TASK ITEM:
Repeat all of the records verbatim.

Records from a collection:
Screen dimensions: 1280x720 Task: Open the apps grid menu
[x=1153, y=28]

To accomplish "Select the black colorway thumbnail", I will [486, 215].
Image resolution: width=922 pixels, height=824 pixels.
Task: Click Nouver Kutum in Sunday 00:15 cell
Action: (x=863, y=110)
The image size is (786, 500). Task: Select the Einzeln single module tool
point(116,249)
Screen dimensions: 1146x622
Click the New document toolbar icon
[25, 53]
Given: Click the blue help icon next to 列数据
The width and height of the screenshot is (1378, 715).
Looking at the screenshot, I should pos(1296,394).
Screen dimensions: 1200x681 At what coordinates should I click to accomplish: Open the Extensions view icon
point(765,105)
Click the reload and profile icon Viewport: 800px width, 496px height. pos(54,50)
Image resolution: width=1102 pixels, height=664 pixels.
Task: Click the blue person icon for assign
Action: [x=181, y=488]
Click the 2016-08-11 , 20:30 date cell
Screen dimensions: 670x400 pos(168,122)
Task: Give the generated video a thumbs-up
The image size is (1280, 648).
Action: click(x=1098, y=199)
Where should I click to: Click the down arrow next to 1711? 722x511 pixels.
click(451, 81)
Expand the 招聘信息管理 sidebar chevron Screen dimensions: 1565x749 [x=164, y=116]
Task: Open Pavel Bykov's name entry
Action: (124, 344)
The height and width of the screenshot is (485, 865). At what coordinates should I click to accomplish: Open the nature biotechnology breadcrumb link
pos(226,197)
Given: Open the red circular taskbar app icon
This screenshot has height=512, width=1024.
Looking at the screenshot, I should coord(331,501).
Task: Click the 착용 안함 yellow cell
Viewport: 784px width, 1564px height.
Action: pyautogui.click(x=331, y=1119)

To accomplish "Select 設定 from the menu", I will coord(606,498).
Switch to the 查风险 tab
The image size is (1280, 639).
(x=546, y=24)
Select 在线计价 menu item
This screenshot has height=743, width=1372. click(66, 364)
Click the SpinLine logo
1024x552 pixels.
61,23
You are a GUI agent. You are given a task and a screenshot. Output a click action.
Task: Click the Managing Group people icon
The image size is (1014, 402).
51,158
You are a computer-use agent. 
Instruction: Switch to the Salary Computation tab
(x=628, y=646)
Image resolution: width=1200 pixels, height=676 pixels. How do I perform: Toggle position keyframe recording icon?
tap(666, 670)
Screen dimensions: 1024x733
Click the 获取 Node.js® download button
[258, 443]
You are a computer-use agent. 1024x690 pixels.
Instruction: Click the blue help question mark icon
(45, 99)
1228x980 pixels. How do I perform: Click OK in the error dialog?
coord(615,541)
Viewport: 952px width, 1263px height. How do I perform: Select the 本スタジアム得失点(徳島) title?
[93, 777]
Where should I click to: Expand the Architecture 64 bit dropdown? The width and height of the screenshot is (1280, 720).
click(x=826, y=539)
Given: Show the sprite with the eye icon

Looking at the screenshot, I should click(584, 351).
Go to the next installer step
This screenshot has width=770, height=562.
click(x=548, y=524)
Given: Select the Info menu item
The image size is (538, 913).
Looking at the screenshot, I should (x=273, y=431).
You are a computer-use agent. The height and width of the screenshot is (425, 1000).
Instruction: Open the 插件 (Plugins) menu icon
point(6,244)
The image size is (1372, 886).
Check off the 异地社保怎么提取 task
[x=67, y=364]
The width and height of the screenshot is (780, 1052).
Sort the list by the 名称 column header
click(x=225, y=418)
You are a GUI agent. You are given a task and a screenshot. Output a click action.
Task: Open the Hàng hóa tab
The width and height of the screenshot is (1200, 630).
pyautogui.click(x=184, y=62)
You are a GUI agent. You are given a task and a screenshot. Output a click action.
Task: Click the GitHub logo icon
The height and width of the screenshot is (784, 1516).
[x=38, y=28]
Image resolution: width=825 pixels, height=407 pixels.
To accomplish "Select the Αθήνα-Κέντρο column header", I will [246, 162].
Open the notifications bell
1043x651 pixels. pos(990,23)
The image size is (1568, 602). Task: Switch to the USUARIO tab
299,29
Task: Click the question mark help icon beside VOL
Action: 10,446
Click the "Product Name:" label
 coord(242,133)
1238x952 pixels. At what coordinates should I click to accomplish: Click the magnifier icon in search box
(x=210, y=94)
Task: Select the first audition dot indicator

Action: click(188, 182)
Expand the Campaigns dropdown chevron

RESULT FOR THIS TASK:
Screen dimensions: 1280x720 Task: Open the apps grid menu
[x=1153, y=28]

To accomplish "Select the black colorway thumbnail", I will [486, 215].
Image resolution: width=922 pixels, height=824 pixels.
Task: Click Nouver Kutum in Sunday 00:15 cell
Action: (x=863, y=110)
The image size is (786, 500). Task: Select the Einzeln single module tool
point(116,249)
Screen dimensions: 1146x622
Click the New document toolbar icon
[25, 53]
Given: Click the blue help icon next to 列数据
The width and height of the screenshot is (1378, 715).
Looking at the screenshot, I should pos(1296,394).
Screen dimensions: 1200x681 At what coordinates should I click to accomplish: Open the Extensions view icon
point(765,105)
Click the reload and profile icon Viewport: 800px width, 496px height. pos(54,50)
Image resolution: width=1102 pixels, height=664 pixels.
Task: Click the blue person icon for assign
Action: [x=181, y=488]
Click the 2016-08-11 , 20:30 date cell
Screen dimensions: 670x400 pos(168,122)
Task: Give the generated video a thumbs-up
The image size is (1280, 648).
Action: click(x=1098, y=199)
Where should I click to: Click the down arrow next to 1711? 722x511 pixels.
click(451, 81)
Expand the 招聘信息管理 sidebar chevron Screen dimensions: 1565x749 [x=164, y=116]
Task: Open Pavel Bykov's name entry
Action: (124, 344)
The height and width of the screenshot is (485, 865). At what coordinates should I click to accomplish: Open the nature biotechnology breadcrumb link
pos(226,197)
Given: Open the red circular taskbar app icon
This screenshot has height=512, width=1024.
Looking at the screenshot, I should coord(331,501).
Task: Click the 착용 안함 yellow cell
Viewport: 784px width, 1564px height.
Action: pyautogui.click(x=331, y=1119)

To accomplish "Select 設定 from the menu", I will coord(606,498).
Switch to the 查风险 tab
The image size is (1280, 639).
(x=546, y=24)
Select 在线计价 menu item
This screenshot has height=743, width=1372. click(66, 364)
Click the SpinLine logo
1024x552 pixels.
61,23
You are a GUI agent. You are given a task and a screenshot. Output a click action.
Task: Click the Managing Group people icon
The image size is (1014, 402).
51,158
You are a computer-use agent. 
Instruction: Switch to the Salary Computation tab
(x=628, y=646)
Image resolution: width=1200 pixels, height=676 pixels. How do I perform: Toggle position keyframe recording icon?
tap(666, 670)
Screen dimensions: 1024x733
Click the 获取 Node.js® download button
[258, 443]
You are a computer-use agent. 1024x690 pixels.
Instruction: Click the blue help question mark icon
(45, 99)
1228x980 pixels. How do I perform: Click OK in the error dialog?
coord(615,541)
Viewport: 952px width, 1263px height. How do I perform: Select the 本スタジアム得失点(徳島) title?
[93, 777]
Where should I click to: Expand the Architecture 64 bit dropdown? The width and height of the screenshot is (1280, 720).
click(x=826, y=539)
Given: Show the sprite with the eye icon

Looking at the screenshot, I should click(584, 351).
Go to the next installer step
This screenshot has width=770, height=562.
click(x=548, y=524)
Given: Select the Info menu item
The image size is (538, 913).
Looking at the screenshot, I should (x=273, y=431).
You are a computer-use agent. The height and width of the screenshot is (425, 1000).
Instruction: Open the 插件 (Plugins) menu icon
point(6,244)
The image size is (1372, 886).
Check off the 异地社保怎么提取 task
[x=67, y=364]
The width and height of the screenshot is (780, 1052).
Sort the list by the 名称 column header
click(x=225, y=418)
You are a GUI agent. You are given a task and a screenshot. Output a click action.
Task: Open the Hàng hóa tab
The width and height of the screenshot is (1200, 630).
pyautogui.click(x=184, y=62)
You are a GUI agent. You are given a task and a screenshot. Output a click action.
Task: Click the GitHub logo icon
The height and width of the screenshot is (784, 1516).
[x=38, y=28]
Image resolution: width=825 pixels, height=407 pixels.
To accomplish "Select the Αθήνα-Κέντρο column header", I will [246, 162].
Open the notifications bell
1043x651 pixels. pos(990,23)
The image size is (1568, 602). Task: Switch to the USUARIO tab
299,29
Task: Click the question mark help icon beside VOL
Action: 10,446
Click the "Product Name:" label
 coord(242,133)
1238x952 pixels. At what coordinates should I click to accomplish: Click the magnifier icon in search box
(x=210, y=94)
Task: Select the first audition dot indicator

Action: click(188, 182)
Expand the Campaigns dropdown chevron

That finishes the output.